I'd appreciate some help with this one. I have something similar to the data below.
df$A df$B
1 .
1 .
1 .
1 6
2 .
2 .
2 7
What I need to do is fill in df$B
with each value that corresponds to the end of the run of values in df$A
. Example below.
df$A df$B
1 6
1 6
1 6
1 6
2 7
2 7
2 7
Any help would be welcome.
It seems to me that the missing values are denoted by .
. It is better to read the dataset with na.strings="."
so that the missing values will be NA
. For the current dataset, the 'B' column would be character/factor
class (depending upon whether you used stringsAsFactors=FALSE/TRUE
(default) in the read.table/read.csv
.
Using data.table
, we convert the data.frame
to data.table
(setDT(df1)
), change the 'character' class to 'numeric' (B:= as.numeric(B)
).
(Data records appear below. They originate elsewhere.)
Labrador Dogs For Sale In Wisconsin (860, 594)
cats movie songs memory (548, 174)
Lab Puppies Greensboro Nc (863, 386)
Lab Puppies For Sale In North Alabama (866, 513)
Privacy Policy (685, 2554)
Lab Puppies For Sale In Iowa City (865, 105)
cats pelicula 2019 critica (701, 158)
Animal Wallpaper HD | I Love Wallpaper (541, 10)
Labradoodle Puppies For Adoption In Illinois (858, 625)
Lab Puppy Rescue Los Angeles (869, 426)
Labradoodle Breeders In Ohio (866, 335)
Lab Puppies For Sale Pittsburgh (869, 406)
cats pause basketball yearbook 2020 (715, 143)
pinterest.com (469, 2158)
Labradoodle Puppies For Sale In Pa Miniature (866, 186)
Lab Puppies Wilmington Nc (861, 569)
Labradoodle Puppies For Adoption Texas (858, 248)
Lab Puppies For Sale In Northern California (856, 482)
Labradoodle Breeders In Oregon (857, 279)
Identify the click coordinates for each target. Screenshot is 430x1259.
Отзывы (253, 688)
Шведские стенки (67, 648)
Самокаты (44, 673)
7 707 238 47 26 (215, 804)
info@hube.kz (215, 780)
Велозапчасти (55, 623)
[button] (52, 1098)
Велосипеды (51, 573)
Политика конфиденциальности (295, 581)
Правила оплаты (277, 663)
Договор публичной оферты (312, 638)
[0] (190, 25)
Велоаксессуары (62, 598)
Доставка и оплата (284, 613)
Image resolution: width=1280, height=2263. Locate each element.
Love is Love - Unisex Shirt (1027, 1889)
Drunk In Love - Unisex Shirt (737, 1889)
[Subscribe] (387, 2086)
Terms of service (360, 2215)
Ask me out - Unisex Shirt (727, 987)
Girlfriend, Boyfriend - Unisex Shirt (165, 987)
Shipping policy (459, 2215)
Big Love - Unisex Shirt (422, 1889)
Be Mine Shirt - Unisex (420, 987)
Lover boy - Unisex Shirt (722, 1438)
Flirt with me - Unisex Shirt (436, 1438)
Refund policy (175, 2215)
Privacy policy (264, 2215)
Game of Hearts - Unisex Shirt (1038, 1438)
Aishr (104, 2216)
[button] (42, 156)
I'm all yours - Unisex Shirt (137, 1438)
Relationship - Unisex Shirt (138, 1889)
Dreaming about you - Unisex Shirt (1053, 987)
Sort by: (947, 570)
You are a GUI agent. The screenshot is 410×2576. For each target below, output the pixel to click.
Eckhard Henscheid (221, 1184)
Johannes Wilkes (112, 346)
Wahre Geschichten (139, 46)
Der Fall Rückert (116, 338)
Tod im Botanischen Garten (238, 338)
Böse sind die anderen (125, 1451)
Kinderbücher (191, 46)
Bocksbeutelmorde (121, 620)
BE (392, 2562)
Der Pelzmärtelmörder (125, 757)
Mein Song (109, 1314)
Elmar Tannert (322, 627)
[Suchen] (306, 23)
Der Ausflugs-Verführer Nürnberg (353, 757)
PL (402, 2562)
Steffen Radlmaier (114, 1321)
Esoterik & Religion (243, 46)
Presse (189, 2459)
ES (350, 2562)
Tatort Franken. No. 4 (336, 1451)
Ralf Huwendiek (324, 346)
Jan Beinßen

This will also result in coercing the .
to NA
(a warning will appear). Grouped by "A", we change the "B" values to the last element (B:= B[.N]
)
library(data.table)
setDT(df1)[,B:= as.numeric(B)][,B:=B[.N] , by = A]
# A B
#1: 1 6
#2: 1 6
#3: 1 6
#4: 1 6
#5: 2 7
#6: 2 7
#7: 2 7
Or with dplyr
library(dplyr)
df1 %>%
group_by(A) %>%
mutate(B= as.numeric(tail(B,1)))
Or using ave
from base R
df1$B <- with(df1, as.numeric(ave(B, A, FUN=function(x) tail(x,1))))
df1 <- structure(list(A = c(1L, 1L, 1L, 1L, 2L, 2L, 2L), B = c(".",
".", ".", "6", ".", ".", "7")), .Names = c("A", "B"),
class = "data.frame", row.names = c(NA, -7L))